『ドクトル・ガーリン』の魅力
2025年8月27日に発売されるウラジーミル・ソローキンの新作『ドクトル・ガーリン』。この作品は、近未来の世界を舞台に、戦争と伝染病が支配する社会を描き出しています。ソローキンは、ポストモダンに挑戦する作家として世界的に有名で、その独自の視点や豊かな想像力が評価されています。
作品の概要
『ドクトル・ガーリン』は、国家が分裂し、断片化してしまった未来の世界を探求します。作中には、ウラジーミル・プーチン、ドナルド・トランプ、アンゲラ・メルケル、シンゾー・アベなど、現代で知られる各国の指導者たちが描かれ、彼らは異形のクローンとなって登場します。これらのキャラクターは、様々な精神的な問題を抱えた存在であり、彼らを治療するのがサナトリウムの院長であるドクトル・ガーリンの役割です。

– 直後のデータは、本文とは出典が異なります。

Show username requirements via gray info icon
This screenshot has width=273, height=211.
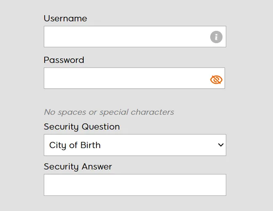coord(216,37)
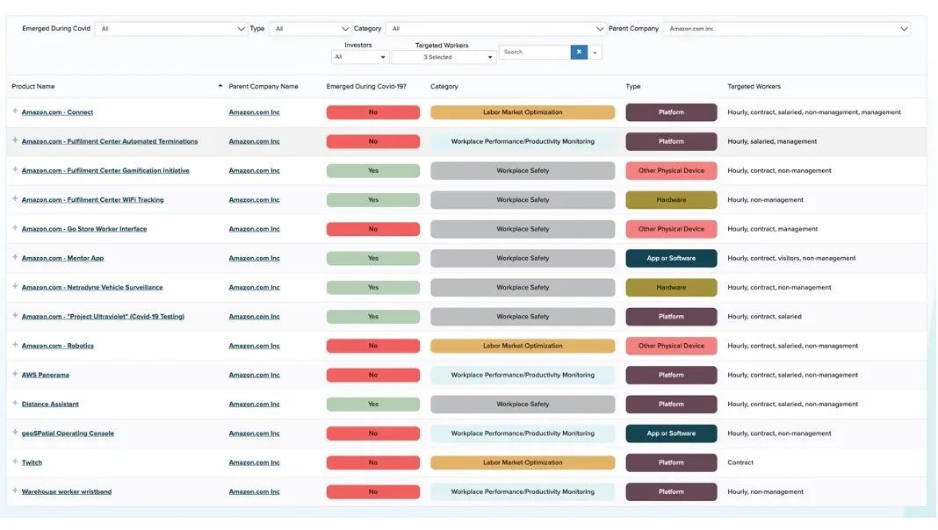This screenshot has height=530, width=938.
Task: Expand Amazon.com - Robotics row plus icon
Action: (x=15, y=345)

物語は、アルタイ共和国への核攻撃を契機に、ガーリンが元G8首脳のクローンたちとともに北に向かう決意を固めるところから始まります。彼らが向かう道中、身の丈3メートルを超えるバイオ巨人や、「自由」と名乗るアナーキストキャンプ、帝政ロシアの貴族のように生活する伯爵の家族、そしてカザフスタンからの麻薬販売キャラバンなど、様々な人間的存在と出会うことになります。
様々な存在との遭遇
戦争は日常化し、ガーリン自身も愛する人を失い、ミュータントの収容所に囚われるという過酷な経験をします。しかし、その中で彼はアルビノの女性や、「白いオオガラス」という未知の存在に対する崇拝を通じて、苦しい状況を乗り越えていくことになります。彼の旅は、愛や希望を追い求める物語であり、その先には感動的なクライマックスが待ち受けているのです。
目次の紹介
本書の構成は以下の目次で示されており、各章が異なるテーマや出来事を掘り下げています。
- - 第一部:サナトリウム『アルタイ杉』
- - 第二部:北へ
- - 第三部:バルナウル
- - 第四部:マトリョーシカ
- - 第五部:空を向く目
- - 第六部:白いカラス
- - 第七部:白いオオガラス
ソローキンについて
ウラジーミル・ソローキンは1955年にロシアで生まれた作家であり、70年代後半からモスクワのコンセプチュアリズム運動に関与してきました。彼の作品は、政治や社会に対する鋭い視点を持ち、風刺的な要素が強く、時には衝撃的な描写が施されています。代表的な著書には『氷』や『吹雪』などがあり、これらの作品でも高い評価を受けています。
訳者紹介
本書の訳者、松下隆志は北海道大学で文学を学び、現在は岩手大学で教員を務めています。ロシア文学の専門家として知られ、ソローキンの作品を多く翻訳してきました。彼の訳は、原作の持つ独特な雰囲気をしっかりと日本語に表現しています。
書誌情報
『ドクトル・ガーリン』は、四六変型判の上製本で472ページからなり、定価は5,720円です。ISBNは978-4-309-20932-6です。今後、発表されるこの作品がどのような評価を受けるのか、非常に楽しみなところです。
『ドクトル・ガーリン』は、ソローキンの新しい挑戦を示す作品であり、近未来の社会における愛と希望を描いています。ぜひ、手に取ってその世界を体感してみてください。